Wednesday, 15 October 2014

Creating Maker Stations in the LC

Here's my thinking about how to introduce maker stations to the Learning Commons. Of course it's not the only way but this is how we are attempting to change the culture in our school and to foster entrepreneurial spirit in our students. We would love feed back or comments on how others are doing it!


  1. What if you provided various materials for students to access when they wanted in the learning commons? Then sit back and observe...Wouldn't that be a little more "organic?"

    1. Hi Melissa,

      Thanks for leaving a comment.

      I like your organic idea - certainly as far as fitting in with the organic nature of the maker movement itself. I guess something that we are concentrating on in our learning commons is the purpose and intentionality behind our the maker space.

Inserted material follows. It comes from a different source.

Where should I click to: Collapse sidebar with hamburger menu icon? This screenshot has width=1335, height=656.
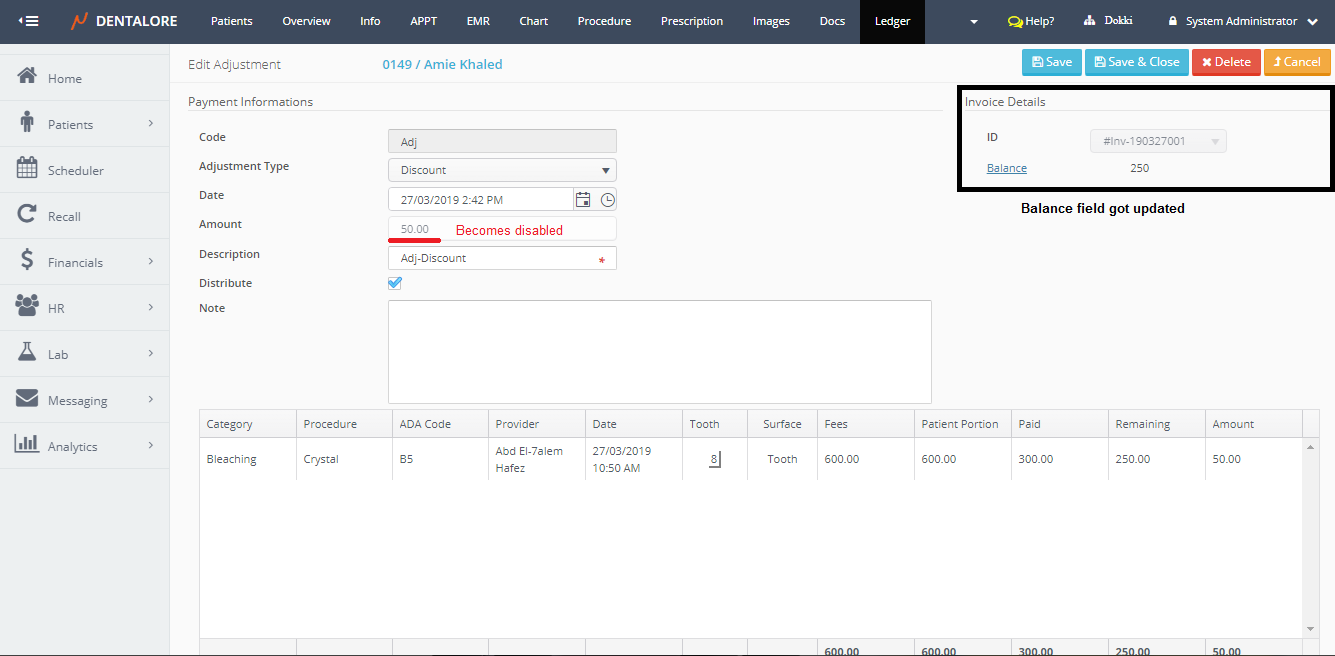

One of the issues with having something like a maker space in a school is how it links back to learning. We are attempting to add some meaning to the stations we set up. Yes, we do want our students to come in and be creative but we also want them to see how that creativity can be applied to their learning.

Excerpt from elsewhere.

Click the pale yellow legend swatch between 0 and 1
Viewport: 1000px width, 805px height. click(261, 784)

      We are working hard to help our students develop entrepreneurial spirit as well as collaboration skills. We will get there by adding more purpose to what we are asking our students to do. While the 'discovery' approach might be beneficial, a more meaningful and intentionally designed maker station will have more positive and longer lasting effect on learning.

      Do you have a maker space in your classroom or learning space? Have you seen other wise? It'd be great hear other opinions on this.

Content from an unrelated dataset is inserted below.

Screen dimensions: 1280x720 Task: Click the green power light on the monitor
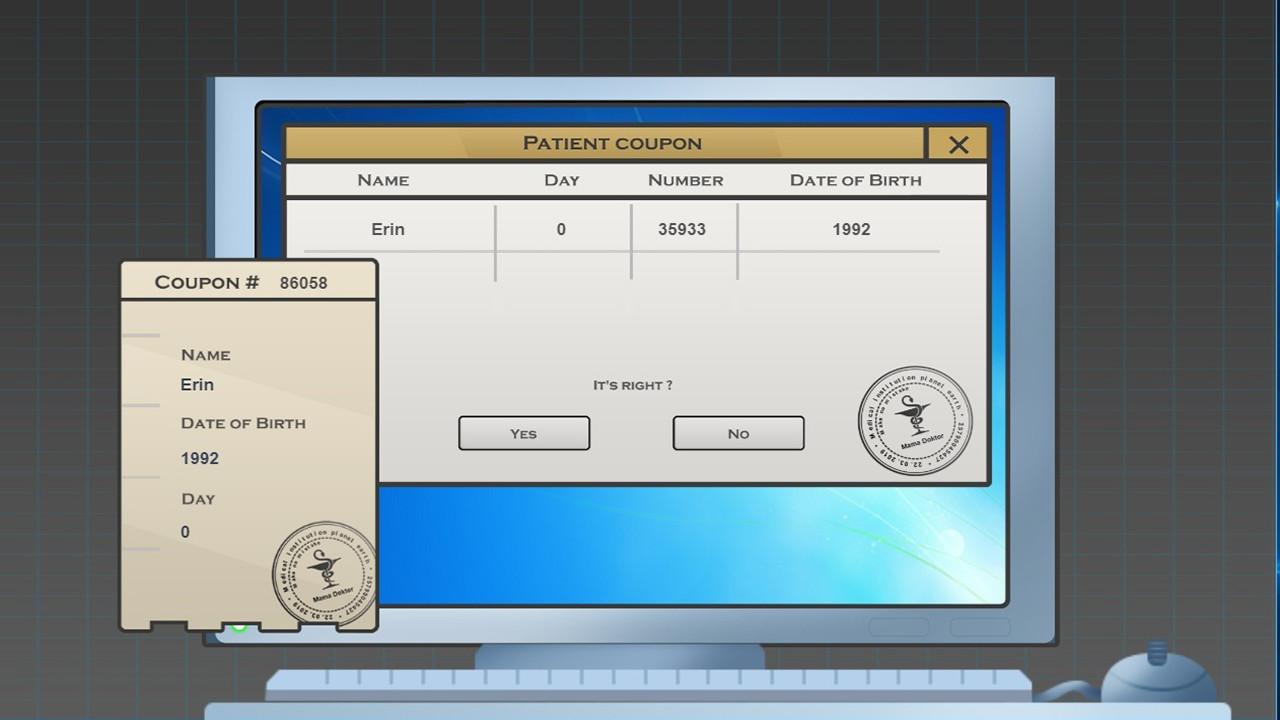click(239, 627)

  2. I'm in the process of setting one up and had my first maker activity last week: making a bookmark. It invovled directions and thinking, and it was totally fun. What I noticed right off the bat was that I taught one student how to do it, and then encouraged them to teach someone else. Of the 35 or more kids that participated, I only helped about 2. The rest happened organically. They even went "off script" and made their own designs.
    I also gave every student who participated a small "member" card and punched a hole in it (one punch for each "sponsored" project). That also created buzz and kids asking about to get the card, what to do, and when was the next project.
    My goal is to sponsor 6 projects (my colleague down the street and I are planning together) with various attention to technical, arts & crafts, and creative projects.
    This is all quite new and I feel like I'm not focusing enough on academic things, but it's been an interesting journey that is just starting out.

    1. Thanks for leaving a comment!

      I love the member card idea and might steal that one :) I'm guessing it kind of works like badges. I love the independent part too. I'm trying to make my instructions either more visual or less wordy to help with the younger students. It would also be good to have tasks that don't require many (if any) instructions.